Frank Maier-Rigaud, Ulrich Schwalbe, Nov 27, 2013
Damages caused by violations of Article 101 and 102 Treaty on the Functioning of the European Union are viewed as an important private enforcement complement to the public enforcement of competition law by the European Commission and National Competition Authorities in the European Union. There is an increasing amount of claims for damages, in particular as follow-on claims. When a claim for damages is presented in court, and compensation for the harm suffered is sought, quantifying the level of the damage suffered becomes necessary. In the last few years several theoretical and applied studies investigating the fundamental economic principles and empirical-econometric methods to determine damage have been presented with the aim to guide the courts on how to quantify damages and what amount of damages to ultimately award. This debate has been further fuelled by the EC’s proposed Directive with the aim of facilitating such claims that would provide for a common framework within which damage claims should be treated by National Courts.
As is generally accepted under EU law, and has been stated by the EC, “[c]ompensation for harm suffered aims to place the injured party in the position in which it would have been had the infringement of Article 101 or 102 TFEU not occurred: the actual position of the injured party has to be compared with the position in which this party would have been but for the infringement.”

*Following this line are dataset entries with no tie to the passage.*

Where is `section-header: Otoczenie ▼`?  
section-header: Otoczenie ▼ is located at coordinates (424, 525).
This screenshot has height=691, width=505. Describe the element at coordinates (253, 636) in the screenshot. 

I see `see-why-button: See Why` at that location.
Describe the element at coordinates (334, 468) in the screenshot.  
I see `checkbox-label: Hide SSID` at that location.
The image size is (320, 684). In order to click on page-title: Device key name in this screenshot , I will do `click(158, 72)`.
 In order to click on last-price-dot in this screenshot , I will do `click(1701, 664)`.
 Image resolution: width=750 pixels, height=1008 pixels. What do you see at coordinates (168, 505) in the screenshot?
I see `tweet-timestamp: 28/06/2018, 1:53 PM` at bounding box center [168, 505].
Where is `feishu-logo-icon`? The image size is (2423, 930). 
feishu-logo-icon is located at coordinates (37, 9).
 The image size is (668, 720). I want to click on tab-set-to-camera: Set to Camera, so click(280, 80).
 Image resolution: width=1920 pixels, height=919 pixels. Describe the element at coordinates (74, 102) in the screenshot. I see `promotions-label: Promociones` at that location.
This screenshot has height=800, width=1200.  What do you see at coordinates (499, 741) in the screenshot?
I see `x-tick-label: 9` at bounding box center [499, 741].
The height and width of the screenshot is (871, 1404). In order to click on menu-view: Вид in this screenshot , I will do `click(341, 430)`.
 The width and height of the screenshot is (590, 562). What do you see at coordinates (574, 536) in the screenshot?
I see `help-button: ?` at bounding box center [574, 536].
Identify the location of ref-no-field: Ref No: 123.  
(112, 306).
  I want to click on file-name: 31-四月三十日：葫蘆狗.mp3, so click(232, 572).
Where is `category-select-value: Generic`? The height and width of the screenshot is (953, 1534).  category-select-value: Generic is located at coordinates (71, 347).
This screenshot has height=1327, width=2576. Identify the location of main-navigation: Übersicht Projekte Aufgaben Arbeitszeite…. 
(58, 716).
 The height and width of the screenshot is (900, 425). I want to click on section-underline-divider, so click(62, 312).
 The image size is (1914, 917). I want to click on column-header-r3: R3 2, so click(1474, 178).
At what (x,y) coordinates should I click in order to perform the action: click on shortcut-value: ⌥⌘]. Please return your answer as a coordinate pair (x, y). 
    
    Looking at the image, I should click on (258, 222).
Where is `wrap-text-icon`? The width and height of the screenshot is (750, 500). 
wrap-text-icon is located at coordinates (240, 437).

This mandate comprises three aspects, the price effect (damnum emergens), the quantity effect (lucrum cessans), and interest on the damages. Using the example of a cartel, the price effect is the harm suffered by a purchaser of the cartelized product due to the effect of the price increase on its margin. It is related to the concept of overcharge, which is simply the quantity that the purchaser continues to buy multiplied by the price difference. The price effect is the overcharge adjusted for pass-on. The quantity effect, in turn, denotes the loss of profits of the purchaser of the cartelized product due to a reduction in sales resulting from (partial) pass-on.
Both price and quantity effect combined make up the harm that conceptually is equivalent to the difference in profits (or utility if final consumers are concerned) between the situation that would have prevailed in the absence of the infringement and the factual situation. Therefore, if the entire harm suffered from competition law infringements is to be claimed, then the calculation of damage should not be just a quantification of price effects, but also needs to quantify harm deriving from quantity effects.
In addition, while the discussion has generally focused on harm emanating from cartel infringements, the quantification of damage in abuse of dominance cases remains largely unexplored. The purpose of this article is to shed some light on the important role of quantity effects as part of the damage, and the particular challenges for the calculation and the assessment of harm in the context of Article 102 TFEU.